When I took on this job, I thought I’d be in for a rough ride.

So walking through the back door of the New England School of Communications on the Bangor campus of Husson College at about 6 p.m. Election Day, I was surprised by the silence.

It was short-lived.

I soon was standing outside the office of Mike McCauley, director of journalism, when he caught my eye and nodded. He couldn’t speak because a parade of people were following him and talking all at once. From then on, the second floor of our building was a circus staffed in part by six students from WHSN-FM, the student radio station. Those students and members of our class were running in and out of every room asking, “What now?”

Laying the groundwork

Covering the elections was important for us, since many people think young Americans are apathetic about politics. While we couldn’t get voter turnout figures for Husson students, we did learn that 48 percent, or just fewer than 800, of the University of Maine dorm students who are registered to vote in Orono cast ballots.
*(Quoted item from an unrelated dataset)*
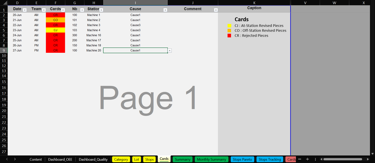Open the validation dropdown on cell I9
The width and height of the screenshot is (375, 163).
point(170,50)
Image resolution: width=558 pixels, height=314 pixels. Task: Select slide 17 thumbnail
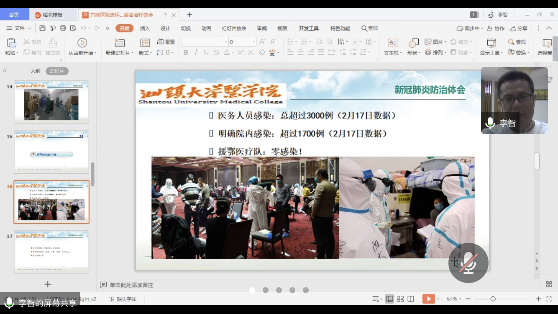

That’s a considerably higher percentage than the 40 percent national turnout for all age groups.

Some of our discussions with young voters also indicated that most were passionate about voting and well-informed on the issues.

That contrasted sharply with the impressions project member Brittany Sawyer came away with after conducting 20 exit interviews in the morning at the Davis Road Community Center voting precinct in Bangor.
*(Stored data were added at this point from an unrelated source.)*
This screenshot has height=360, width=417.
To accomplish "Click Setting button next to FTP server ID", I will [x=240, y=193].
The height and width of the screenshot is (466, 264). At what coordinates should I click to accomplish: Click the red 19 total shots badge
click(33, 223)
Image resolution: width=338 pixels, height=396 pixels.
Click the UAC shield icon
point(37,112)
“On several occasions,” Sawyer said, “I had to explain to people who already voted about which issues the major parties stood for, the meanings of ‘pro-life’ and ‘pro-choice,’ and the general difference between liberals and conservatives.
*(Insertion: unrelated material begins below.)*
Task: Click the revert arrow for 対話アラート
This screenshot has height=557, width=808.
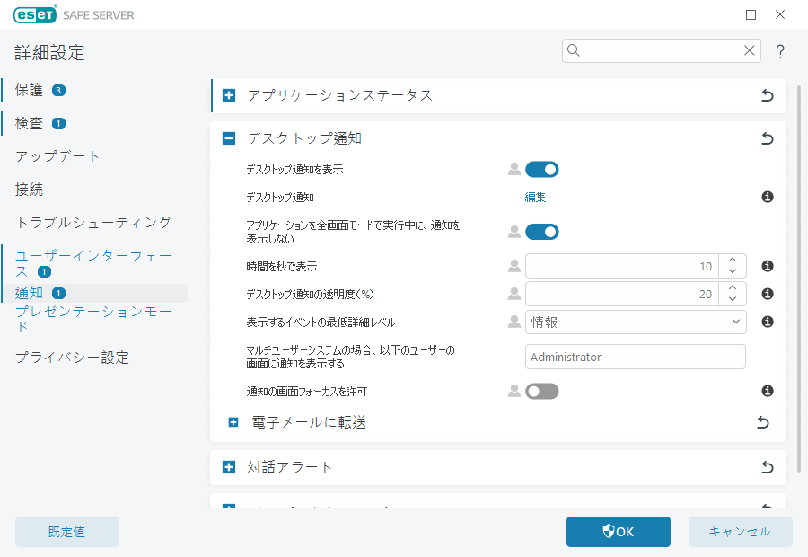Action: (x=766, y=467)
“It didn’t make me angry, but did make me wonder what happens when so many uninformed people vote,” she said.

Best-laid plans

As part of our planning, some NESCom project members had set up interviews with gubernatorial candidates and made arrangements to attend campaign and Election Night functions.

Despite the advance preparation, some project members soon learned they needed to be flexible when candidates either failed to return calls or went off topic so much in responding to questions that their answers were unusable on the radio and in print.

When one student backed out of the project at the last minute, Nathan Fournier, who was assigned an interview with U.S. Rep. Tom Allen, was asked to fill in and interview U.S. Rep. Michael Michaud. Fournier was unable to connect with Michaud’s campaign staff, and the interview with Allen also fell through.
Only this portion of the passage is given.